Amendment 302 requires providers and commissioners of publicly funded health and care services to collect data relevant to Healthwatch’s functions. This goes beyond the intention of Clause 82. It would create an additional burden on different organisations in the sector, as it would impose further data requirements on multiple organisations. In relation to Amendment 303, it is already the case that any relevant local Healthwatch, or Healthwatch England, can require anonymous information under the proposed powers in Clause 82 as public bodies exercising functions in connection with the provision of health services or of adult social care in England.
Quickly turning to Amendment 304, while I agree with the noble Lord on the importance of NHS Digital having regard to research and planning and individual choice, these amendments are not necessary to achieve this. Clause 83 amends the list of matters that NHS Digital must have regard to when exercising its functions.
It adds that NHS Digital must have regard to the need to promote the effective and efficient planning, development, and provision of health services and of adult social care in England. Planning is already included in this, and research is also covered by that wording, as it is intrinsic to those activities. Similarly, NHS Digital’s current requirement to have regard to the need to respect and promote the privacy of recipients of health services and adult social care implicitly includes the individual’s choice to opt out.
On Amendment 305, it is important that people have a choice about how their healthcare data is used and that they can trust that their data and their choices will be treated with respect. The final version of our health and social care data strategy will build people’s trust and confidence in how their data and information are used to improve health and care. The strategy will commit to co-designing, with patient groups and stakeholders, a transparency statement setting out how health and care data has been used across the sector.
On Amendment 305A, to bring investment in data-driven healthcare and bring value back to the NHS from its data, these aims are underscored by key commitments in the Government’s Life Sciences Vision and the draft Data Saves Lives strategy for health and social care. These commitments will better enable data- driven innovation, generating long-term benefits for the NHS, patients and the public. The value return from data partnerships goes beyond direct financial return or income, and includes access to technology that improves patient care, reduces pressure on the NHS workforce, and supports UK companies and taxpayers. Once again, it is important to recognise the patient’s right to opt out and their right to know how their data is being used. Our guidance, Creating the Right Framework to Realise the Benefits for Patients and the NHS Where Data Underpins Innovation, sets out the need for NHS organisations to ensure fair terms for not just their organisation but the NHS as a whole.

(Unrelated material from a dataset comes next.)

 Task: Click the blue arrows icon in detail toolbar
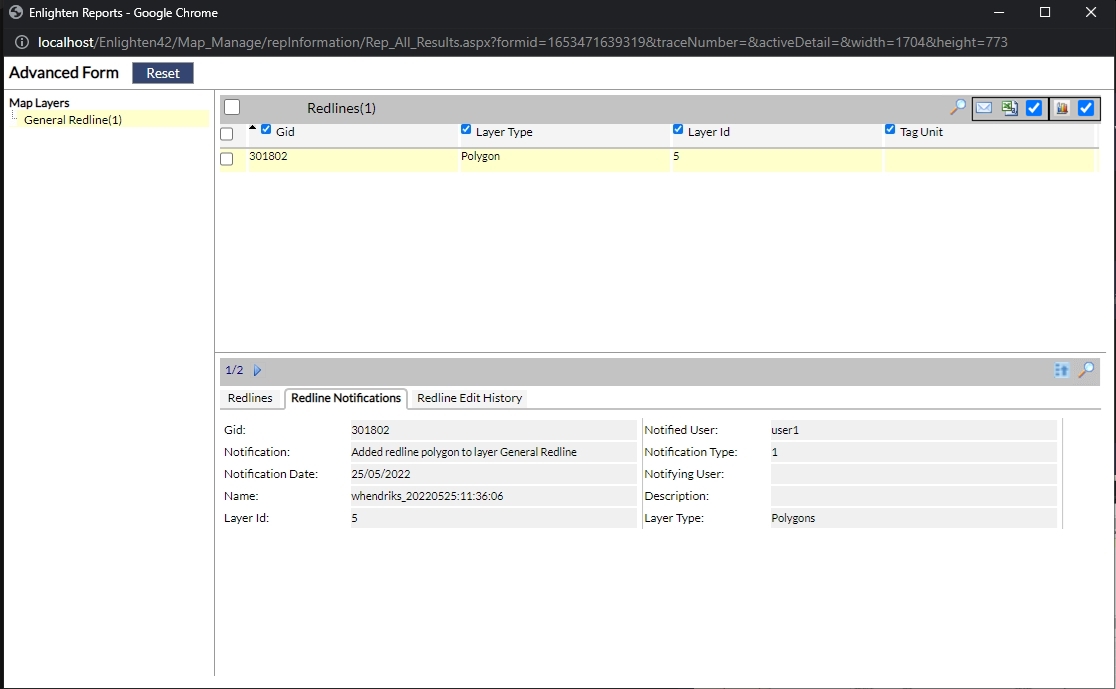[1062, 370]
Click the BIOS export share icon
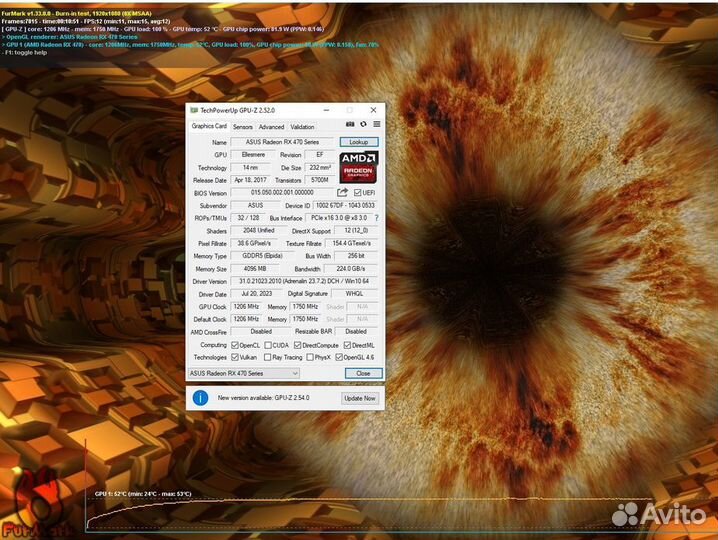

I turn to Amendment 307. I am very grateful to the noble Baroness, Lady Tyler, and other noble Lords who attended the meeting last week to discuss this. We recognise that there is a great deal of support for adopting a consistent child identifier; it is seen as key to supporting effective information sharing, but also to making sure that children do not fall between the gaps. The Department of Health and Social Care, the Department for Education and the Home Office are working together to develop cross-government, multi-agency proposals for improving the sharing of information for safeguarding purposes. Clearly, in the context of this debate, many noble Lords would prefer that it was the NHS number: if this were an education debate, the request might well be that it was the education number, and similarly if it were a Home Office debate. We want to get this absolutely right, and the Department for Education will be leading a multidisciplinary deep dive looking at the feasibility of a common child identifier, and we will consider other ways to facilitate the sharing of data through the existing child protection information sharing system.
I have to say, as a bit of a geek and having done databases in the past, that effectively the NHS number is a primary key.